Petrolün %77'sinin Hazar Denizinden sağlandığı ve diğer kıyı ülkeleriyle (Rusya, Kazakistan, Türkmenistan, İran) birlikte, bu denizin statüsünün orta hat yöntemiyle paylaşma prensibine göre çözüleceği (Azerbaycan, Rusya, Kazakistan ve Türkmenistan şu anda bunu kabul ediyorlar) dikkate alındığında, en zengin enerji rezervinin bulunduğu alanın Azerbaycan'ın su sahasına ait bulunması dolayısıyla ülkenin stratejik konumunun önemi artmaktadır.
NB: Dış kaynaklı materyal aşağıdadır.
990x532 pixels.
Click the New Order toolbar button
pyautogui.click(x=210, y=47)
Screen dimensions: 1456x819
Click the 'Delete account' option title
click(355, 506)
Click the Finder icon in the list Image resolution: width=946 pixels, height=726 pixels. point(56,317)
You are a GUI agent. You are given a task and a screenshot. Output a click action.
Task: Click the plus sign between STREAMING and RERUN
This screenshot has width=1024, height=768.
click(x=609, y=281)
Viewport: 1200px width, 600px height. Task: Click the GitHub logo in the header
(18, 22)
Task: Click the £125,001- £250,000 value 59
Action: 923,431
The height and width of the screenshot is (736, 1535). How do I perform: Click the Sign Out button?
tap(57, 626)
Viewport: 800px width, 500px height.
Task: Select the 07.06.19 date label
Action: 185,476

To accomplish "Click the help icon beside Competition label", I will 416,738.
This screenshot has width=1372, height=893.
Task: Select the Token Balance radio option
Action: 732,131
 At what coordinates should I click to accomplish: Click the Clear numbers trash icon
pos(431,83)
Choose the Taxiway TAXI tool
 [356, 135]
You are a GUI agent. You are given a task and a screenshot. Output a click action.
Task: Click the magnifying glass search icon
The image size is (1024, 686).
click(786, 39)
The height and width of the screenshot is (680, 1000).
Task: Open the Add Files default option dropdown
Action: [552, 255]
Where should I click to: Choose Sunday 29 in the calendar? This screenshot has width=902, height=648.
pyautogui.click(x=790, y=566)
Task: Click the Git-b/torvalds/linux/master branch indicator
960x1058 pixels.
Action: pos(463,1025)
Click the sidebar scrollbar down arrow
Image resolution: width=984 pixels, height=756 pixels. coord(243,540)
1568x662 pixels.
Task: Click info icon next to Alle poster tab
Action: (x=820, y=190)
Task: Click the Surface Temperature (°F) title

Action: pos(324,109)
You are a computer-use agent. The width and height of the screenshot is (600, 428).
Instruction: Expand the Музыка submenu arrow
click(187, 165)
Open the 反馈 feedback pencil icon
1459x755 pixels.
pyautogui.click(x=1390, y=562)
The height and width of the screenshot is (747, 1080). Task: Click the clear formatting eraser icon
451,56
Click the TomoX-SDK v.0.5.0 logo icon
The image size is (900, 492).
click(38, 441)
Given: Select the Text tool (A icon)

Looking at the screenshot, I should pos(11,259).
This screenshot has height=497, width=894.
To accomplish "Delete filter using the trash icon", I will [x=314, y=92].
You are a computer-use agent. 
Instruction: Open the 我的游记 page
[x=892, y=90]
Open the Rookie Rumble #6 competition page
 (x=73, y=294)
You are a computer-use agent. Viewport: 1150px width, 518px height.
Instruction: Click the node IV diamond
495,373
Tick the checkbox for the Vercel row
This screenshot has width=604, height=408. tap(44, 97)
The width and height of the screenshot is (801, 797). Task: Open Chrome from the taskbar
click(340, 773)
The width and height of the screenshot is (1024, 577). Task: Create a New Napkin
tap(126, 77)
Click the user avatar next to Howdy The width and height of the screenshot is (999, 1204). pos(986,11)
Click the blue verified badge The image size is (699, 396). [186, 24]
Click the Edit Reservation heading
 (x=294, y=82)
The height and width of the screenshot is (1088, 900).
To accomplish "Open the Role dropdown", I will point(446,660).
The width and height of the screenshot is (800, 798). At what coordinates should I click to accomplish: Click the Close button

Azerbaycan yer altı kaynakları bakımından çok zengindir. Başlıca kaynakları; petrol, doğal gaz, demir, alüminyum, kurşun, çinko, bakır, altın, gümüş, arsenik, mermer, kireç taşı, siyanit, maden tuzu ve kaya tuzudur. Ülkenin sahip olduğu esas enerji kaynakları içerisinde petrol, doğal gaz ve kömürle birlikte nehirlerin hidroenerji potansiyelini kullanmaya imkâ n veren gelişmiş hidroelektrik istasyonlarının da önemli payı vardır. Petrol ve doğal gaz üretimi diğer yer altı zenginliklerine göre birinci sırada gelmektedir. Bu nedenle petrol ve doğal gaz sektörleri Azerbaycan ekonomisinin lokomotif sektörleridir. Ekonomisi büyük ölçüde petrole dayalı olan ülkede, bu sektörün GSMH'daki payı her yıl ortalama olarak %22-24 civarındadır. Azerbaycan'da petrol XIX. yüzyıldan beri ekonomik hayata girmiştir. Bugüne kadar 67 petrol ve gaz platformu keşfedilmiş olup, karada 37, kıyıda 17 petrol yatağı işler durumdadır. Ayrıca 100 bin m2'lik bir alanda hidrokarbon yataklarının bulunduğu, 70 bin m2'lik alanın 20 bin m2'sinin gaz ve petrolü birlikte ihtiva ettiği, 379 bin m2'lik su alanında ise antiklin tabakalarının bulunduğu bilinmektedir. Hazar Denizi'nin Azerbaycan'a ait olan 78.800 km2'lik alanında 60 ilâ 200 metre derinliklerde toplam 8 milyar varil petrol ve 4-8 milyar tonluk hidrokarbon rezervi bulunmaktadır.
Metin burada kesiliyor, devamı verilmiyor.